1. Liver Function Tests: These primarily consist of alanine aminotransferase (ALT), aspartate aminotransferase (AST), gamma-glutamyl transpeptidase (GGT), cholinesterase, alkaline phosphatase, globulin, albumin, direct bilirubin, total bilirubin, and prothrombin activity. These indicators help comprehensively assess the current state of liver function, the stage of the disease, and its severity.
2. Ultrasonography: Regular ultrasonographic exams allow for the assessment of liver size, shape, portal vein diameter, spleen thickness, echogenicity, and the presence of ascites. This helps determine whether the condition is progressing towards cirrhosis or allows for the early detection of tumors.
3. Alpha-Fetoprotein (AFP): During hepatitis flare-ups, AFP levels generally do not increase significantly, and even if they do, they typically remain below 200 nanograms. However, in cases of liver cancer, AFP levels often exceed 400 nanograms. Sustained elevations of AFP above 400 nanograms may indicate liver cancer, requiring further investigation.

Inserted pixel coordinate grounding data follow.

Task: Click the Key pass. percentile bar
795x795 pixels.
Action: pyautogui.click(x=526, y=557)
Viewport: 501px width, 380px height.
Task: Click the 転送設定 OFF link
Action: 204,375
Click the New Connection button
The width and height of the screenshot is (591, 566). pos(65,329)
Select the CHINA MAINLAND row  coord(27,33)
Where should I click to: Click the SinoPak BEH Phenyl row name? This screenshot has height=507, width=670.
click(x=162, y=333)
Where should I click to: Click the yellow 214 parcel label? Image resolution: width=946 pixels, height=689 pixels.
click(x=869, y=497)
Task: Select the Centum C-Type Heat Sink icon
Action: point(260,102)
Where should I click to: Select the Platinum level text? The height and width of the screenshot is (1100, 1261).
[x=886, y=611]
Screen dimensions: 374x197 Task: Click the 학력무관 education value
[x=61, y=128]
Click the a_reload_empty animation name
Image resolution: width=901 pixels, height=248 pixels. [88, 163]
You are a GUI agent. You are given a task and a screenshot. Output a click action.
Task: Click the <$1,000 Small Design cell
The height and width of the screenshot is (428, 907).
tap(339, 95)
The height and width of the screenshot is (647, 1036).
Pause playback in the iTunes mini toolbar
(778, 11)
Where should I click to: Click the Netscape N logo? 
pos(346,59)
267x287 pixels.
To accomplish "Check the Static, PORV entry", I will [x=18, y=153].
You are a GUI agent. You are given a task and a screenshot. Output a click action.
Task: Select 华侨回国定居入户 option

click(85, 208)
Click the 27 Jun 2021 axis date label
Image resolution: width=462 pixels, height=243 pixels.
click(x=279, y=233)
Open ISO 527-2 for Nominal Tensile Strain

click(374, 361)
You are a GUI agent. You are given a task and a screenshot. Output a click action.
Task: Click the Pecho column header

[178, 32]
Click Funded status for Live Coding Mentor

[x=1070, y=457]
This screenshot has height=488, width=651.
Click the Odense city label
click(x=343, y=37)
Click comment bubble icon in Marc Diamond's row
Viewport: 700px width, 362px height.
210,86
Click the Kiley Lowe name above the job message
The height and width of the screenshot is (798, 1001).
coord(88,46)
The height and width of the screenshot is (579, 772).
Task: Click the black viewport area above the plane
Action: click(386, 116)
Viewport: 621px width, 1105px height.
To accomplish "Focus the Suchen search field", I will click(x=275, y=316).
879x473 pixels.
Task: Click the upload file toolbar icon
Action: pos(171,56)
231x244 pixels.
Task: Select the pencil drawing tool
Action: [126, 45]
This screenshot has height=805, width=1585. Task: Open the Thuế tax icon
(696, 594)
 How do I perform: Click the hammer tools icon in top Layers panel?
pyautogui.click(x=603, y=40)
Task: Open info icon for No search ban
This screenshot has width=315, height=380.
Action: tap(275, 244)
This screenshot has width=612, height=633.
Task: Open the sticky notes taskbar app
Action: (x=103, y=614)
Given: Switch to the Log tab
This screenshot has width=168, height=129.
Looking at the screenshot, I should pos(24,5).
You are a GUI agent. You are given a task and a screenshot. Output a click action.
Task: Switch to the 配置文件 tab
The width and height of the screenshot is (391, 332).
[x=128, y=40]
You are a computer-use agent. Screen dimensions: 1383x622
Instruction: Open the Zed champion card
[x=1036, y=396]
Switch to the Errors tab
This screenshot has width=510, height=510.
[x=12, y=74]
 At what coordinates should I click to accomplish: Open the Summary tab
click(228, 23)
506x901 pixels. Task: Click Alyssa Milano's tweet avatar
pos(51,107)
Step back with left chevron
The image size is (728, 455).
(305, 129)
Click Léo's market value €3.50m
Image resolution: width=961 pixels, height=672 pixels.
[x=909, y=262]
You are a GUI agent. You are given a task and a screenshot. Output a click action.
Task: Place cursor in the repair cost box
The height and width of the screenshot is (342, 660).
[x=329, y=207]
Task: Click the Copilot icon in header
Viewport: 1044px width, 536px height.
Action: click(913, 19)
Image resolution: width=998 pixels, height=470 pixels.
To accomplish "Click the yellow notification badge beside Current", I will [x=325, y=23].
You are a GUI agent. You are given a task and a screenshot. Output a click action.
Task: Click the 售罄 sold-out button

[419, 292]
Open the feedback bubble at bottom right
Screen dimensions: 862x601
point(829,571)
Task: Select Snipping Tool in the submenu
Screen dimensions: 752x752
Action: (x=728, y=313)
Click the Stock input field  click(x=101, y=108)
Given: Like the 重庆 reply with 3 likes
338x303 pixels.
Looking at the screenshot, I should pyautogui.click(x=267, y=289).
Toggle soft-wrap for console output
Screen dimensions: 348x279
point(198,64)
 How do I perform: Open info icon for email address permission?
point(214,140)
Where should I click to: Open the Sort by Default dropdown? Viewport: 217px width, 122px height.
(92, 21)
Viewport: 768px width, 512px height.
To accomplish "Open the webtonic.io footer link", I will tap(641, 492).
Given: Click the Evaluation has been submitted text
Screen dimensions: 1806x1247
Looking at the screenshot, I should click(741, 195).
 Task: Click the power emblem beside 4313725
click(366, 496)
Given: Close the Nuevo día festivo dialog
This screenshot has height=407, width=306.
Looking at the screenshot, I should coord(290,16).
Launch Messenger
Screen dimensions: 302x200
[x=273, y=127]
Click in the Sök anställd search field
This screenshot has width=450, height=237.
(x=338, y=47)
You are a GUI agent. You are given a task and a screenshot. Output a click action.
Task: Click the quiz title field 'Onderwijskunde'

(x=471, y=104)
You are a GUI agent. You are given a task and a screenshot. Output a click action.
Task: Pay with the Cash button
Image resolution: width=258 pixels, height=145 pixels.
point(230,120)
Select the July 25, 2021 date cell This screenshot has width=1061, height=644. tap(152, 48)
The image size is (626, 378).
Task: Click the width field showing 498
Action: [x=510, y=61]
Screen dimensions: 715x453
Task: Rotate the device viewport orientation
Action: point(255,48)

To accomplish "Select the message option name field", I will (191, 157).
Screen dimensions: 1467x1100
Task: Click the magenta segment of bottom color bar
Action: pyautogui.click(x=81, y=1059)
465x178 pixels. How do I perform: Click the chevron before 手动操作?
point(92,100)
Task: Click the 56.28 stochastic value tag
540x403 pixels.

4. Blood Routine Examination: This primarily includes checks for hemoglobin, platelets, white blood cells, and red blood cells. Changes in blood parameters can provide insights into the severity of the disease, especially in cases of cirrhosis. For instance, mild thrombocytopenia may be observed in early-stage cirrhosis, while in mid to late-stage cirrhosis, hypersplenism can lead to a decrease in all blood cell counts. Decreased hemoglobin levels alone may indicate the possibility of gastrointestinal bleeding.